There’s a lot of women artists, but we need more producers, engineers, heads of labels, that sort of thing.
Oly: What were your first, last, and best concerts you ever attended?
Williams: The last concert was Jack White in Nashville; that was amazing. The first concert, I can’t remember exactly, but it would have been, and you’re gonna laugh, but I was about 14 or something living in New Orleans: Peter, Paul & Mary. The best concert is probably Bob Dylan, but not now, though. I didn’t see him in the '60s; I saw him in the '80s when Tom Petty was playing with him and he had Neil Young sit in. He was still doing his songs, the original melodies instead of just sitting up there where you couldn’t even recognize the song. I never got to see the Doors, one of my favorite bands, or the Rolling Stones back then.

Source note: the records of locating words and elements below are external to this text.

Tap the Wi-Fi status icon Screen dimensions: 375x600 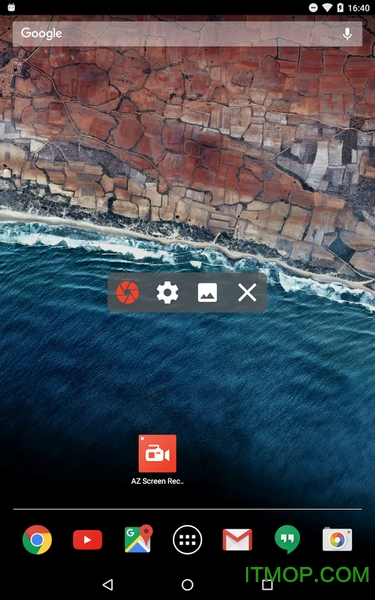[327, 8]
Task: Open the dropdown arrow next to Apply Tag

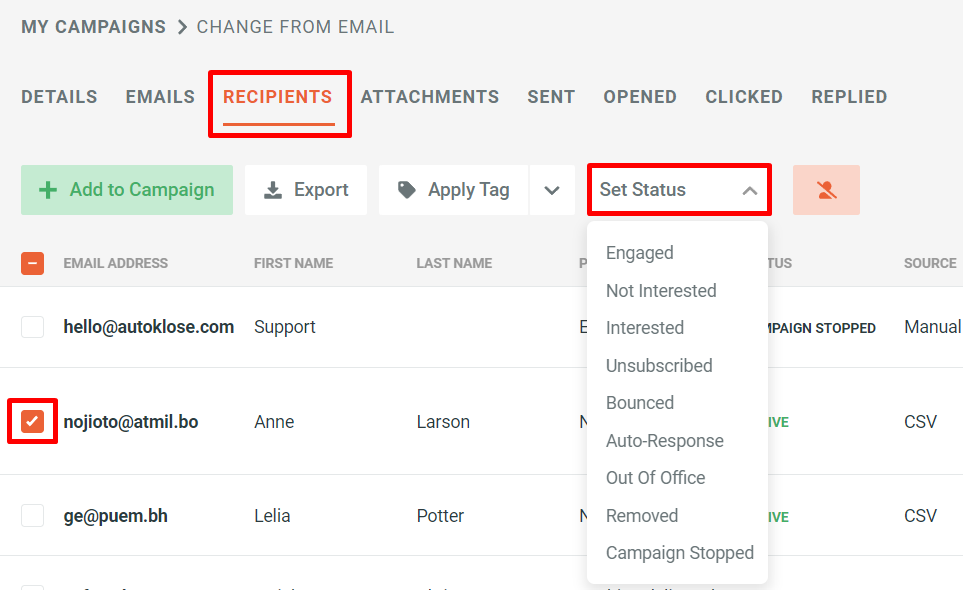Action: click(552, 189)
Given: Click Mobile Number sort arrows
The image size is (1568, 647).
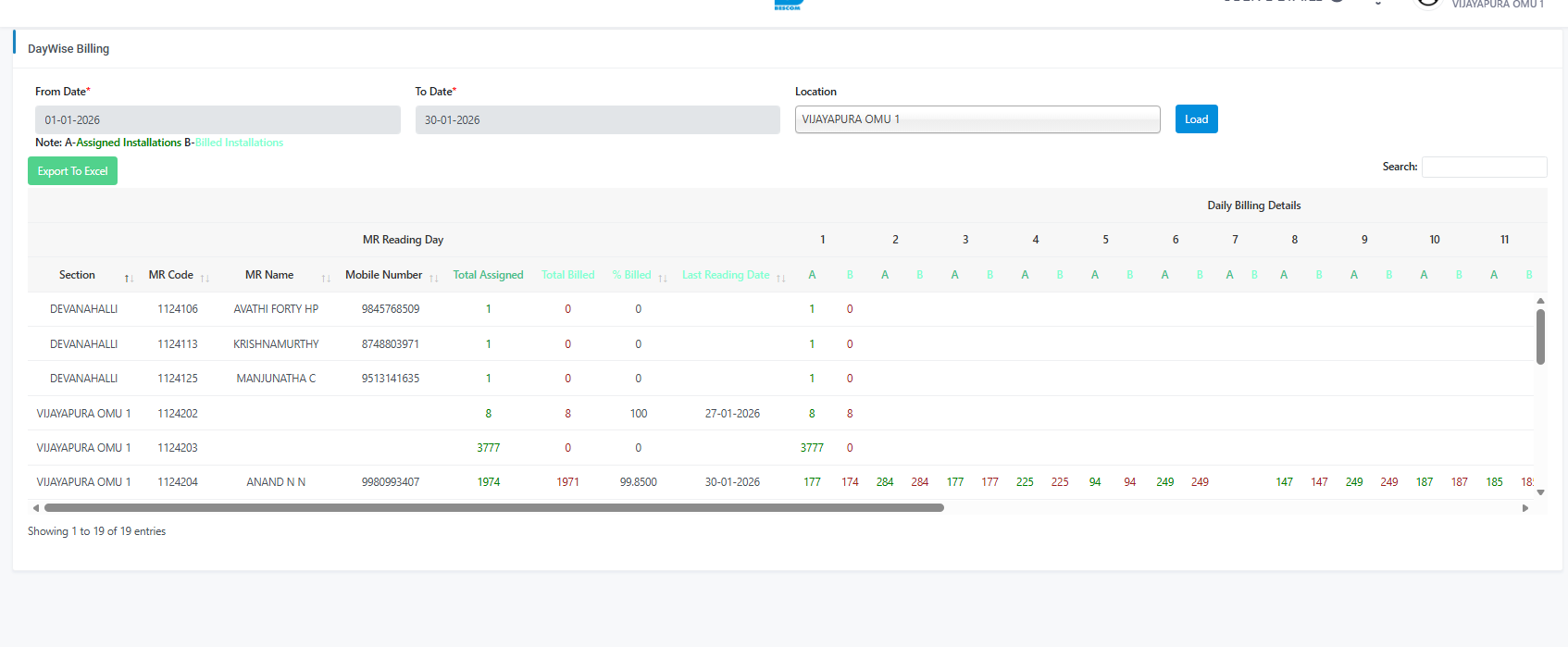Looking at the screenshot, I should (433, 278).
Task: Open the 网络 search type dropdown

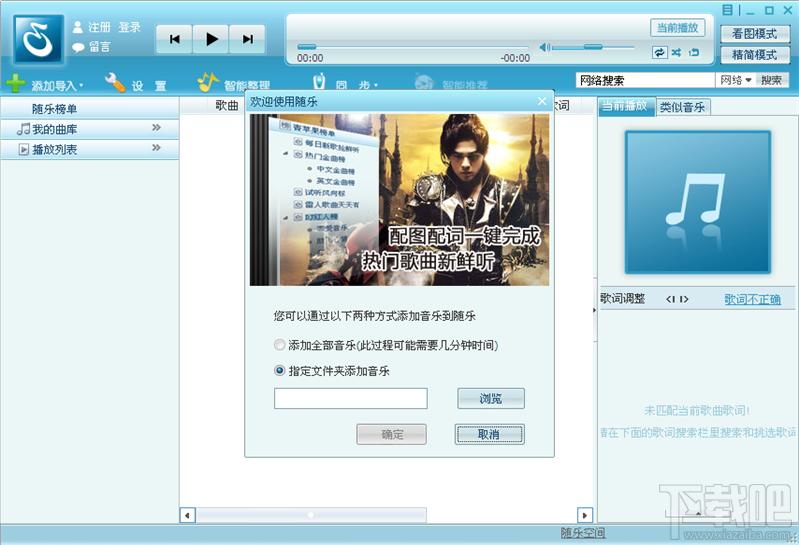Action: [736, 80]
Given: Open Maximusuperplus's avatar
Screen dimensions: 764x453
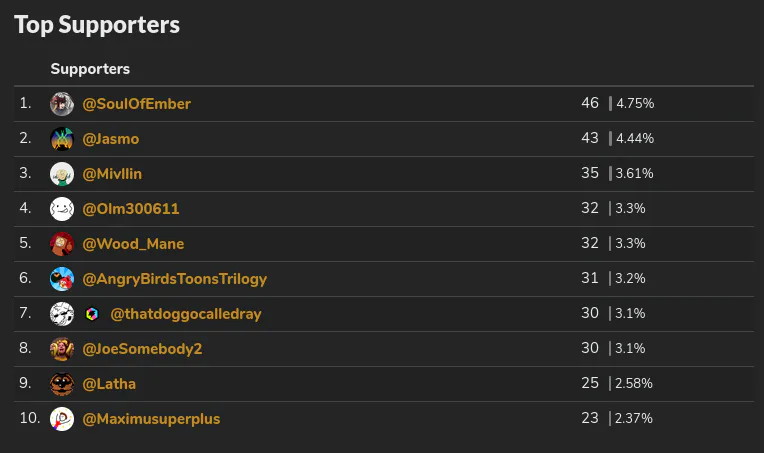Looking at the screenshot, I should coord(62,419).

Oly: What can a newcomer like me look forward to at your show?
Williams: A great band — I’ve been with them for a while now. We love to play live, and we love to rock out; it’s not just going to be a bunch of sad, slow songs.
Oly: I look forward to crying a little bit too. Your songs are very cathartic.
Williams: We’ll fit that in there too.
Lucinda Williams. With Drive-By Truckers. 7:30 p.m. Saturday, February 2, at Parker Playhouse, 707 NE Eighth St., Fort Lauderdale; parkerplayhouse.com. Tickets cost $37.50 to $67.50 via ticketmaster.com.